The board of aldermen met Monday night at the usual place, usual time. There was, glory be, upwards of 30 in attendance - give or take.

The meetings always start with a preacher giving the blessing, then there's a time for delegations when Calkins almost always honors somebody. It might be some old lady who's growed a big squash or a schoolkid who's sold 100 bottles of Watkins Extract door to door. When Calkins finally stops talking, the man from the paper comes up front and lines everybody up for a picture. That showboat Calkins is always out front lugging the big squash or acting like he's swigging some Watkins. He's give away so many proclamations and keys to the city that the supplies are running short.

Whisnant despises that whole section. Calls it the "fol-de-rol." Says Calkins is playing politics pure and simple and "vote buying." Sometimes Whisnant just stays in the back til it's finally over and the delegations have come and gone.

This time there was no preacher going up to the lectern. People figured that they had forgot to notify the next one in the rotation, or the appointed one had forgot or mixed up his nights.

Then suddenly that big old door in the back - the one that creaks when it opens and then thunders shut - began to squeak. To the amazement of us all, in comes Johnny Harrington, who had suffered so awful in the war. His sweetheart Libby was beside his wheelchair, and little Johnny was close behind.

Johnny, not long after he had gone overseas, had his two legs blowed off and lost an arm. Libby had stuck with him through it all - the operations at Walter Reed, then the recupin hospitals. He had finally come back home, but our once high school football hero made himself scarce around town.  

Folks who watched him painfully push toward the podium was thinking back to that night under the bright lights not so long ago. The night when Johnny Harrington had seen an opening up the middle and wiggled past several defenders to finally reach pay dirt and beat Dog Trot 7-0 in the final minute.

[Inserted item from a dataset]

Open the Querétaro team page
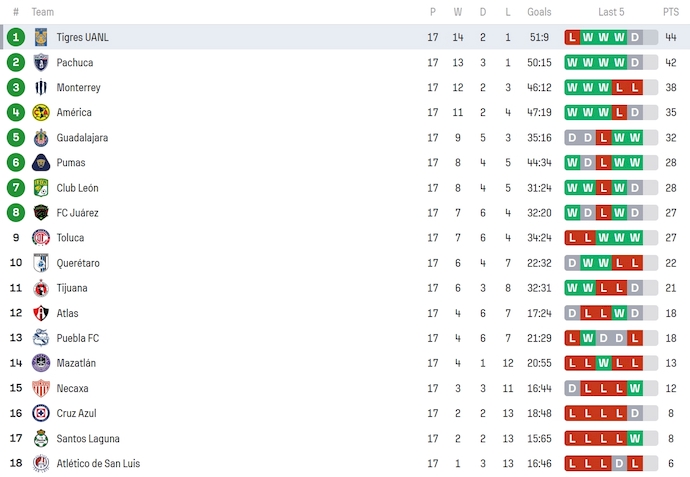 pyautogui.click(x=78, y=263)
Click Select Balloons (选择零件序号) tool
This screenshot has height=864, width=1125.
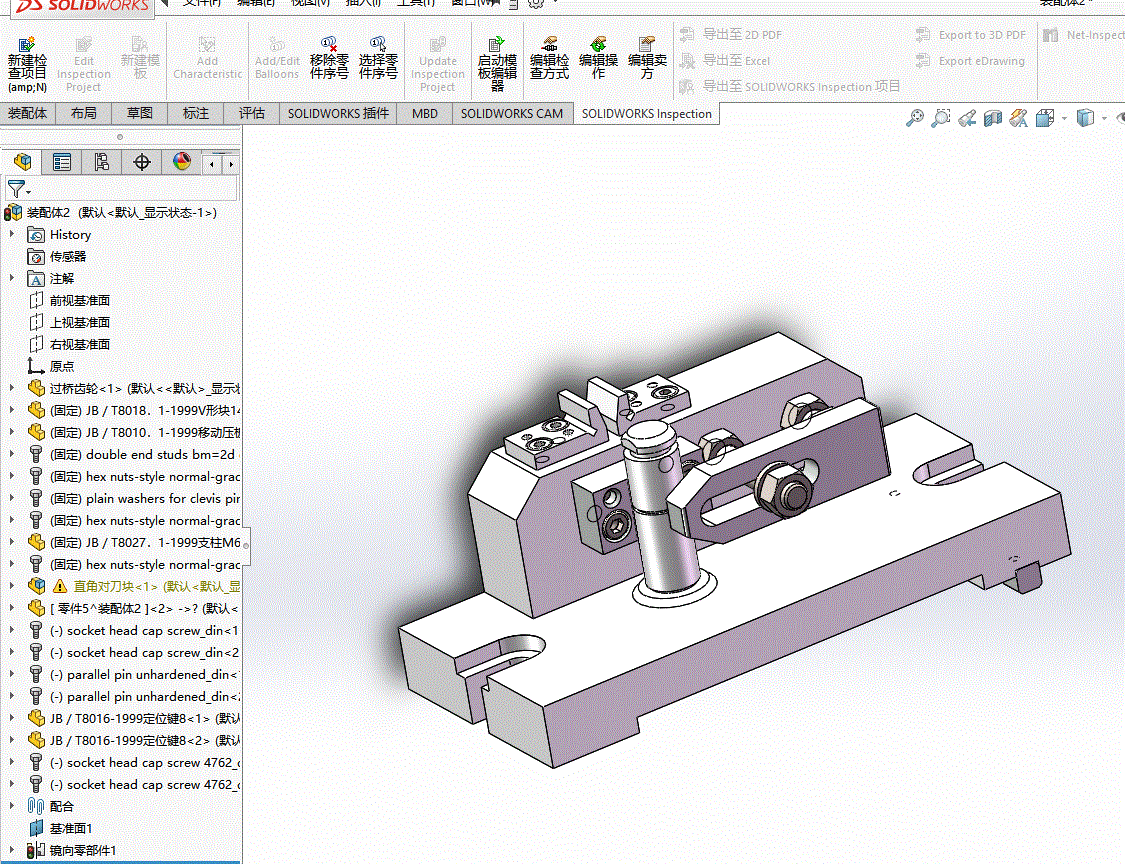coord(378,60)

Libby's close neighbors was thinking, too, of how he had always leaped from his red pickup - under a night sky so bright you felt you could reach up and touch a blazin star - to pick up his beloved girl for a date at the picture show.

Johnny Harrington then gave the sweetest prayer you ever heard. He didn't complain about nothing, but told how it was such an honor to play his little role in defending our country and preserving our precious way of life. He prayed God's continued blessing on America, our state and our little town. He had the nicest things to say about his longtime friends and neighbors, who had supported him in so many ways through the ordeal. He had kind words for the mayor and all the members of the board - even that old flinthead Whisnant.

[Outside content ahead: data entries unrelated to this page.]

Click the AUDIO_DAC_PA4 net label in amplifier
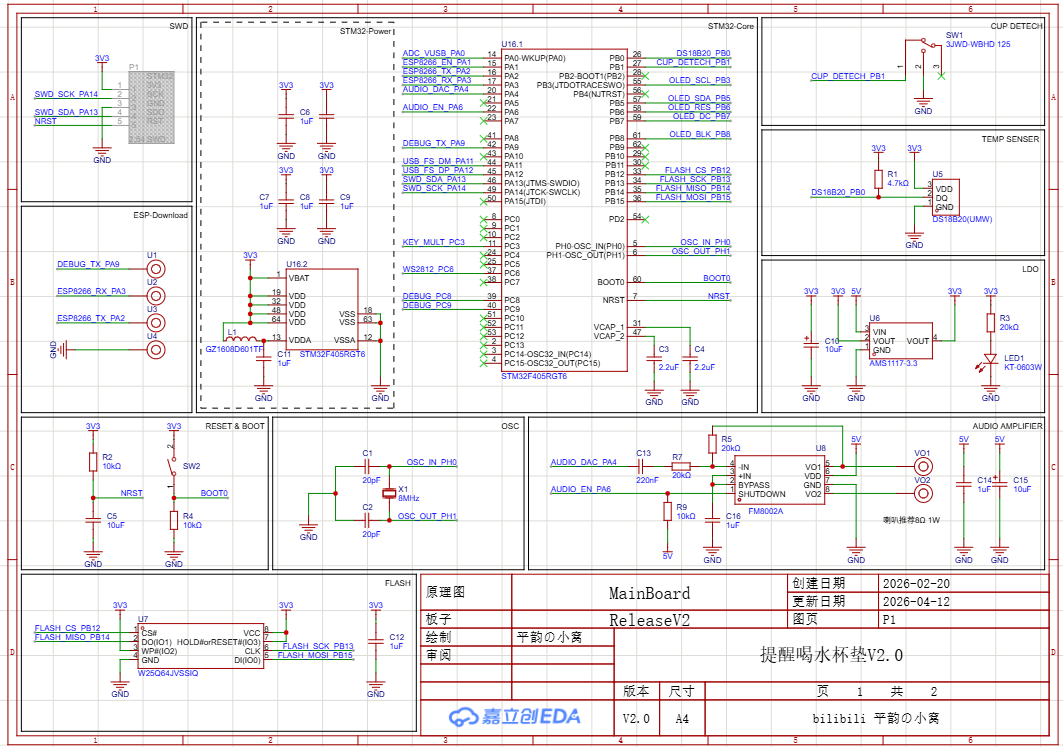Image resolution: width=1063 pixels, height=747 pixels. coord(583,462)
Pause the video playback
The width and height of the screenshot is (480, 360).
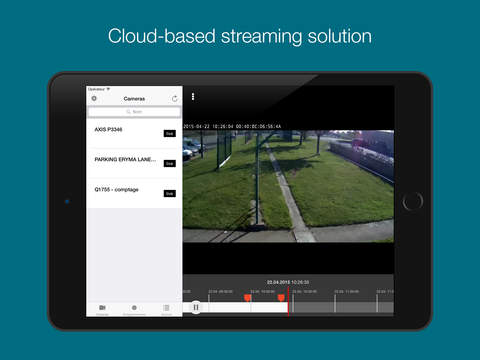click(196, 307)
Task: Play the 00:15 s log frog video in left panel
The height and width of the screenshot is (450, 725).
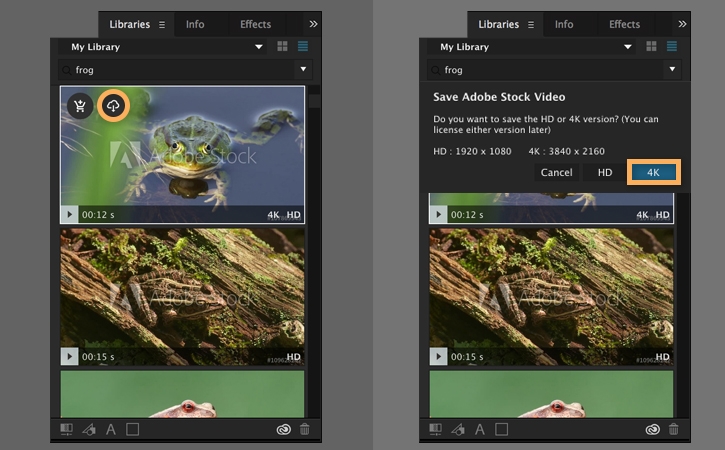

Then, to everyone's amazement, Johnny Harrington rose full length to stand erect on the artificial legs he had been working for months to get accustomed to. Then he led a Pledge to the Flag like none that had ever been said in that little assembly hall. 

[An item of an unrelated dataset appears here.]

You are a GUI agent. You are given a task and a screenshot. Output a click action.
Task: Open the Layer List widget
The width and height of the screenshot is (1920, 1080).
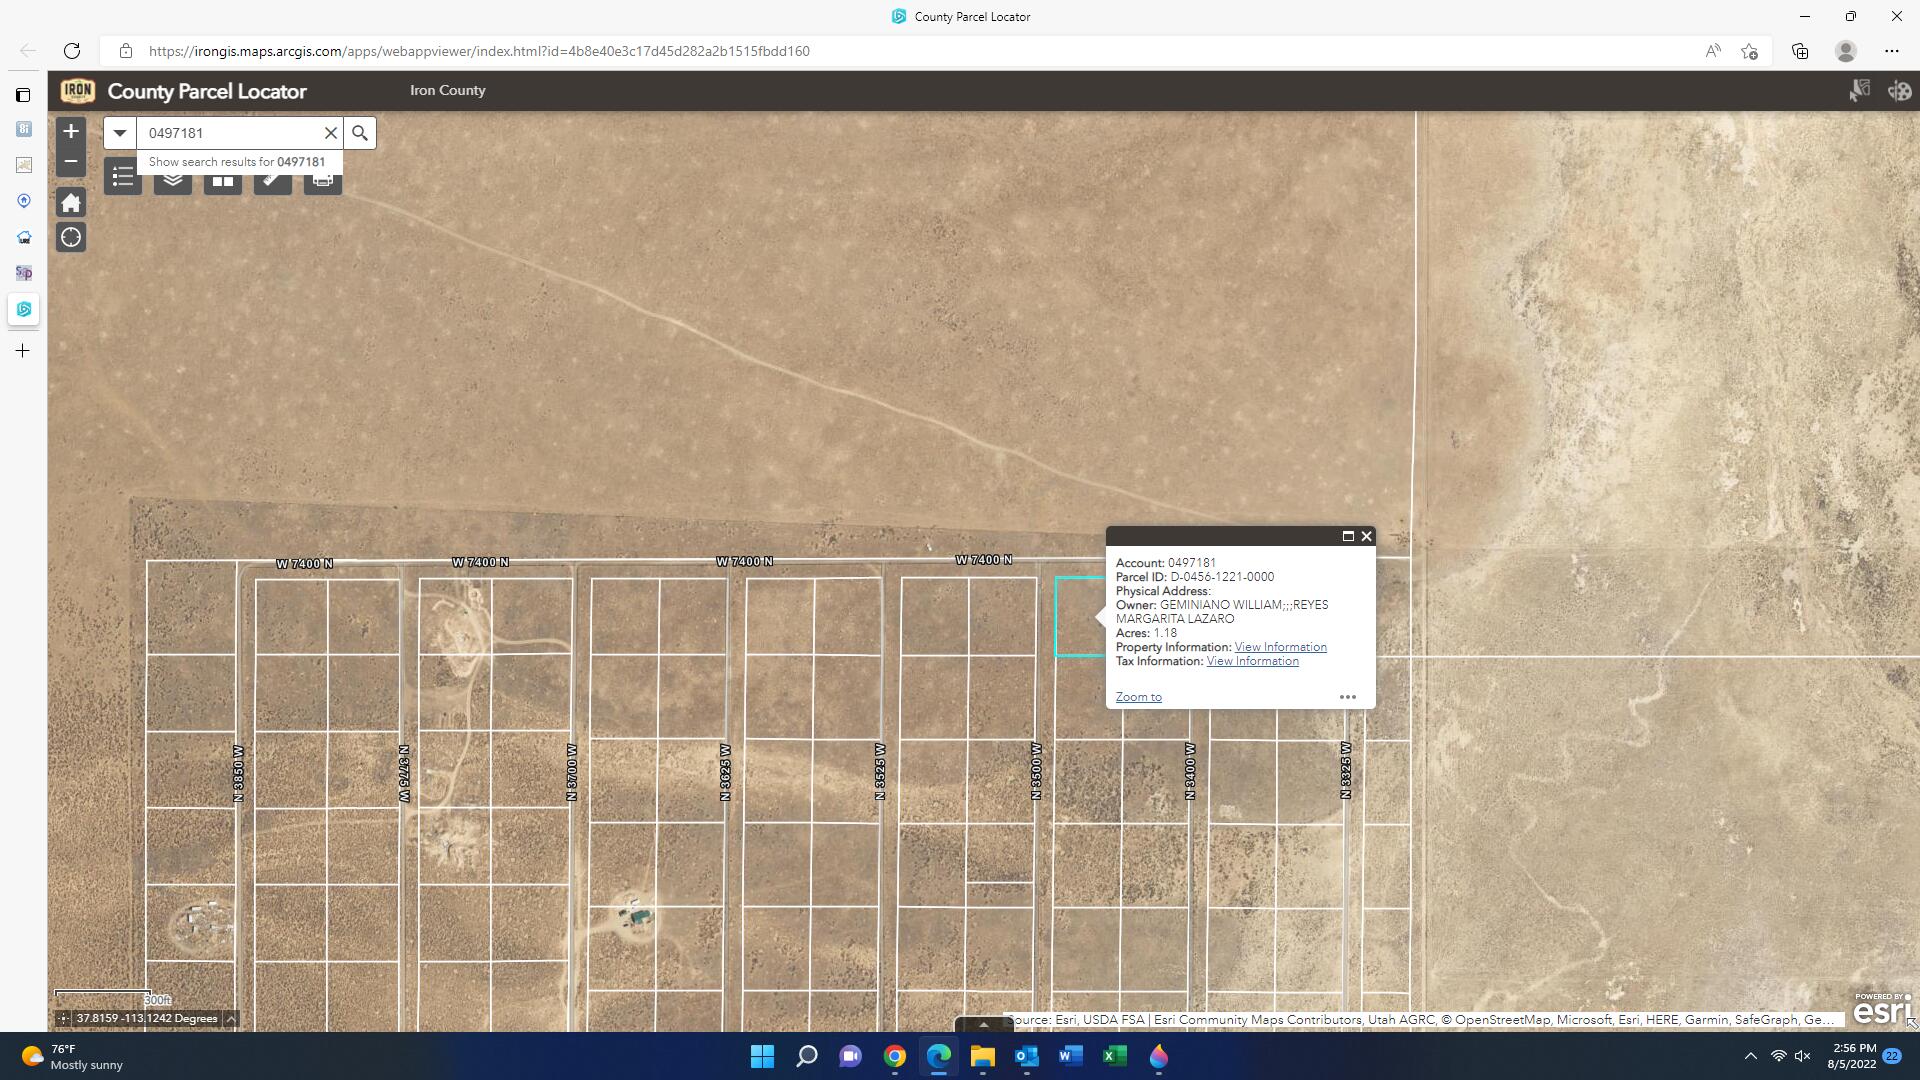(x=172, y=177)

When that triumph was done, well, I swan but that big old back door began to creak open again. In marched the high school band that was under the direction of Jimmy Fullington, Johnny's best friend from grammar school. Usually this band sounded just awful, but Fullington had kept them afternoons and nights just to learn this one song. They broke into a rendition of "God Bless America" that sounded like the Philharmonic.

And right at the rousing climax of that old favorite, Johnny Harrington did a slow turn and walked unassisted on his store-made legs right straight back toward the rear door. Then he disappeared into the night. He left that old iron wheelchair right where it was.

People was grabbing for handkerchiefs right and left, and even old Whisnant was blubbering.

The next meeting of the board of aldermen will be Sept. 23, usual place, usual time.